My thinking is that make_ldst_ops(m16n16k8) would create whatever is necessary for m16n16k8, and we'd keep the decision of what to produce in one place in is_ldst_variant_supported. Splitting one make_ldst_ops into two here makes this decision implicit which would need additional explanations. Code that needs less explanations wins. :-)

steffenlarsen accepted this revision.Jul 13 2021, 2:22 AM

Thank you for addressing my concerns. I am happy with the changes. Great work!

clang/test/CodeGen/builtins-nvptx-mma.py
35–39

Interesting and a little horrifying. I agree it wouldn't have been a problem in this particular case, but I understand your concern and I am fine with keeping it as-is. 👍

84

My concern is that it is more confusing this way because they are the only load/store ops generated where the type is then later filtered. It makes sense for MMA because it needs to filter out select combinations, but here the comment above says one thing and make_ldst_ops does something else.

I don't think it makes a huge difference either way, so if you prefer the current version I am okay with keeping it. That said, it might be good to have a comment in the m16n16k8 case of is_ldst_variant_supported making the connection to this.

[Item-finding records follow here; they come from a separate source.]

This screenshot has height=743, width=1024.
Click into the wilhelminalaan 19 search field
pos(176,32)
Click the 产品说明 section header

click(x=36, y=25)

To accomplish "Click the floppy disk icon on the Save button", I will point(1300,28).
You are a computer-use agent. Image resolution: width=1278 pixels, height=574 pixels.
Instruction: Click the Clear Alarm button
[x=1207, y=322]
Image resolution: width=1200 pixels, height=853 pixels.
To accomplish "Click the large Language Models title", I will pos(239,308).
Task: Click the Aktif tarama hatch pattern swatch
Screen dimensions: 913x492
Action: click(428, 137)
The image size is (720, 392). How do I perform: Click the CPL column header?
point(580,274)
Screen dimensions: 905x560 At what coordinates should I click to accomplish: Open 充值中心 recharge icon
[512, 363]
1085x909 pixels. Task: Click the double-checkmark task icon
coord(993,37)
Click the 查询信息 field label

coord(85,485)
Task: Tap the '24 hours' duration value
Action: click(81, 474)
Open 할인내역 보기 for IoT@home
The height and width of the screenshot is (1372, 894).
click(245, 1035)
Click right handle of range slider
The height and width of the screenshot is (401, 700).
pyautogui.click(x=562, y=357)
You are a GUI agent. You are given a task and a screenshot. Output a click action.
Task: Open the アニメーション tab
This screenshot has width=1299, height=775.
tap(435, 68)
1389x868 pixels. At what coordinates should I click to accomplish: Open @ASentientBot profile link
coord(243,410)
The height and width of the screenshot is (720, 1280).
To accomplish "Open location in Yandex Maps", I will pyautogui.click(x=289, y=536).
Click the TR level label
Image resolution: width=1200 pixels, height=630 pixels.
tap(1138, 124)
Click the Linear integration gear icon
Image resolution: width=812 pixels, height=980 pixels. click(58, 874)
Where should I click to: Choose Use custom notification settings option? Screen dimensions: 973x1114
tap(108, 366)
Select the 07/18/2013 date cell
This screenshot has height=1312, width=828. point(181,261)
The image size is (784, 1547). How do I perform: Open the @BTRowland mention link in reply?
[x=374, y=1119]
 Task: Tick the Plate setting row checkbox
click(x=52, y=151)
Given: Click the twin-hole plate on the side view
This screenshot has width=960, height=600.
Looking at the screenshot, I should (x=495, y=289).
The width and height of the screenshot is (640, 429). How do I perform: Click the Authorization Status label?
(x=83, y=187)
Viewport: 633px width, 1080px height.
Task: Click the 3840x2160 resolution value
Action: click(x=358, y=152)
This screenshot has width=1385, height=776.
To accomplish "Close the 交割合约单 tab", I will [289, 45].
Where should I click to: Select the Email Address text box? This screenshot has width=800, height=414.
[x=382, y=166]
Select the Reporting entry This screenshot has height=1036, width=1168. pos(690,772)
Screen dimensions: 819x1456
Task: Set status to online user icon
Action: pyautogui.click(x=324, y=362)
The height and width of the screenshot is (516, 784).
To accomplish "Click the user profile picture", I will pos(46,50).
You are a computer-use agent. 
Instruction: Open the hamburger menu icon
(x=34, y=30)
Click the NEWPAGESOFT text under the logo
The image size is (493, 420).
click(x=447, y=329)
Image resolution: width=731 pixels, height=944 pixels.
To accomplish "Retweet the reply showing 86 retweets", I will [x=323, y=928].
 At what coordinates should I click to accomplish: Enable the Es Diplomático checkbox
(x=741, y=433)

This revision is now accepted and ready to land.Jul 13 2021, 2:22 AM
tra updated this revision to Diff 358365.Jul 13 2021, 11:21 AM

Updated LD/ST generation.

tra marked an inline comment as done.Jul 14 2021, 2:56 PM
tra added inline comments.
clang/test/CodeGen/builtins-nvptx-mma.py
84

Fair enough. I've adopted your suggestion. Builtins don't have as much magic as intrinsics, so your approach is indeed simpler.

steffenlarsen accepted this revision.Jul 15 2021, 1:24 AM

LGTM! Are the test failures related to this, you reckon?

tra updated this revision to Diff 359047.Jul 15 2021, 10:37 AM
tra marked an inline comment as done.

rebase

tra added a comment.Jul 15 2021, 10:47 AM

LGTM! Are the test failures related to this, you reckon?

AFAICT, no, the test failures don't seem to be related. It appears that the test runs rarely succeed in general. They are mostly red for nearly all build attempts (https://reviews.llvm.org/harbormaster/build/?plan=PHID-HMCP-p2oc4ocen3l2yzymvg2l), even though LLVM buildbots are green (https://lab.llvm.org/buildbot/#/).

This revision was landed with ongoing or failed builds.Jul 15 2021, 12:02 PM
This revision was automatically updated to reflect the committed changes.